[UPDATE 1-October, 2008: Steve Fossett’s pilot’s license and other items found near Mammoth Lakes, California. Read the story and a link to the area where they were found in Google Earth.]
[UPDATE 14-September: A new KML has been posted with a strip of DigitalGlobe imagery. I’ve updated the links below to include both sets of imagery with red borders outlining the imagery. Don’t bother looking outside the new imagery. The GeoEye imagery is turned off by default – you have to find the folder to turn it on, most of the comments below are from the GeoEye imagery. It would be better if everyone went to the new story I’ve posted and started your comments here: New Steve Fossett Search Imagery]
[UPDATE: I’ve made a new network link which has the imagery, but also includes a red border around it. This will hopefully avoid confusion since some people are looking beyond the available search imagery.]
As most everyone knows by now, famed adventurer Steve Fossett went missing last Monday, September 3rd, after leaving a small airport in west Nevada in a small single-engine airplane with blue, white, and yellow colors on it. The area of Nevada where he went missing is very rugged terrain, and so far the search and rescue aircraft have not been able to locate the missing plane. New satellite imagery of the area taken by GeoEye has been taken. Amazon has produced a Help Find Steve Fossett web site which automatically provides you with an image to look at in the search area of new satellite imagery. You have to sign up and give your address to help with the search. If you see something in the small area which looks suspicious you’re asked to flag it. The page also provides you with a network link which includes recently taken satellite imagery of the search area. You can load the network link in Google Earth and start looking over the recently taken imagery for a portion of the search area yourself. Or copy and paste the coordinates you were given to get a better look at that spot.

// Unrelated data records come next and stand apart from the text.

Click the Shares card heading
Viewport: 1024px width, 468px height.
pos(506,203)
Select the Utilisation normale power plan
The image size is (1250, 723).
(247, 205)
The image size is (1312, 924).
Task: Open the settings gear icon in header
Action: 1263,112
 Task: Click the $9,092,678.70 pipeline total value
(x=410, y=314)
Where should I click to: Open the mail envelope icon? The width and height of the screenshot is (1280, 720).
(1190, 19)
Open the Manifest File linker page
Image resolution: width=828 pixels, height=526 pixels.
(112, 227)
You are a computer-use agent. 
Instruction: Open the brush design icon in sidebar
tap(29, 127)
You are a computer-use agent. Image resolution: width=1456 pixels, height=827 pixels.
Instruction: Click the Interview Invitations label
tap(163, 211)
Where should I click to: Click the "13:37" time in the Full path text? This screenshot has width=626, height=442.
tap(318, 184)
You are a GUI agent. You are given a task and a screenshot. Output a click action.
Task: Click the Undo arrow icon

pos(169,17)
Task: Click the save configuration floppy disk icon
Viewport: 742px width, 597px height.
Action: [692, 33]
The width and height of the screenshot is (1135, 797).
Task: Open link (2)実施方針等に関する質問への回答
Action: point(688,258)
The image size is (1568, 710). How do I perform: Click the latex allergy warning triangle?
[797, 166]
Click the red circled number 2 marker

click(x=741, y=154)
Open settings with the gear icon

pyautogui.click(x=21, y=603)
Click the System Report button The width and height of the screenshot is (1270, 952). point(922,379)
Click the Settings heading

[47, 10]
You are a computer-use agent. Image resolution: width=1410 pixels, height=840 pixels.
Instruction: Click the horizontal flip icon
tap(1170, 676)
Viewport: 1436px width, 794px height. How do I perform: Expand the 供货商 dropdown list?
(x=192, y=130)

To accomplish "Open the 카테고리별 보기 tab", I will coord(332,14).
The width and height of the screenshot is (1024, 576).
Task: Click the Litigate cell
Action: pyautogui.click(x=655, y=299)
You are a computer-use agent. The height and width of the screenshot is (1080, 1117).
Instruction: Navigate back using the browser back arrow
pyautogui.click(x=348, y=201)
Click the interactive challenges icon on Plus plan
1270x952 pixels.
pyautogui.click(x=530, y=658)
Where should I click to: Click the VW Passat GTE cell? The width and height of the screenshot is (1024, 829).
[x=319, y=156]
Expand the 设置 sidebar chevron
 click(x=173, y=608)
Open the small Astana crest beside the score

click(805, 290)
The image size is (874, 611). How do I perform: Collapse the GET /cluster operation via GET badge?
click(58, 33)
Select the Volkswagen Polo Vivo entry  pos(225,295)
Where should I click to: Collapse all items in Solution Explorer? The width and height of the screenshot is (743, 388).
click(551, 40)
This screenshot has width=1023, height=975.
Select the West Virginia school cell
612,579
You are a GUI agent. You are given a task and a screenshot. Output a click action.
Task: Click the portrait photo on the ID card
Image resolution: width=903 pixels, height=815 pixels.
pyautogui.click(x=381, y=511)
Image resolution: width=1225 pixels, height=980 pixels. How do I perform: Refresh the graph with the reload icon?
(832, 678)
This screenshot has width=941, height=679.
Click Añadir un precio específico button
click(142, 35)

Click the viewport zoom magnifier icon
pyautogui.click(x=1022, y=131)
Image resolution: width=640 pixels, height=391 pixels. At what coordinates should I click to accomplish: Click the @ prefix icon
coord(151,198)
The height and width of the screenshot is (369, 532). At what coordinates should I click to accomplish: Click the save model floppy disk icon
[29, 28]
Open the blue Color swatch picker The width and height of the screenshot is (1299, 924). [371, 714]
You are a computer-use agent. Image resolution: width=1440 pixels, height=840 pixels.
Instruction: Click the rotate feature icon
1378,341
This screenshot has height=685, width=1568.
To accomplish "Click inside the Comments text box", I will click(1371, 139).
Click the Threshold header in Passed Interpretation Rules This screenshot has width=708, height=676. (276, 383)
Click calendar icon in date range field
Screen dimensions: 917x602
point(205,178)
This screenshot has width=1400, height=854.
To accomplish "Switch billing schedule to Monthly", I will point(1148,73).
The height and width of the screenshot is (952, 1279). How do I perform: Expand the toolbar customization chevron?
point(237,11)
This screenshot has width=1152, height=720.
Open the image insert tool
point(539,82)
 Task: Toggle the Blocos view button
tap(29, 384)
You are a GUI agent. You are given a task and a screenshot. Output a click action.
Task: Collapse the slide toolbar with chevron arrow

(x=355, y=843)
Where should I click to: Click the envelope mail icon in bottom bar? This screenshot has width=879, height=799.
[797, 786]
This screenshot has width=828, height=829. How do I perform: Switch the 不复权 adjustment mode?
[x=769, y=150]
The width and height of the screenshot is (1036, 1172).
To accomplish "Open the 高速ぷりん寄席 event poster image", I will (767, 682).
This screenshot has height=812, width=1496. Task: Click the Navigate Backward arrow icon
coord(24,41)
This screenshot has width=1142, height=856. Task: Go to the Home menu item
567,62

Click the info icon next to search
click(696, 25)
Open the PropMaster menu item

This is an approach to more rapidly search a large area of imagery using many eyeballs of people around the world. A similar technique was used to search for Jim Gray, a Microsoft scientist who went missing on his sailboat off the coast of California. Unfortunately, in the case of Jim Gray nothing was found. In this case, if Steve Fossett did in fact stay within the region of imagery provided, someone should find some sign of the plane in the imagery (unless the plane managed to go into water and sink – I was surprised how many small lakes there are in the search region).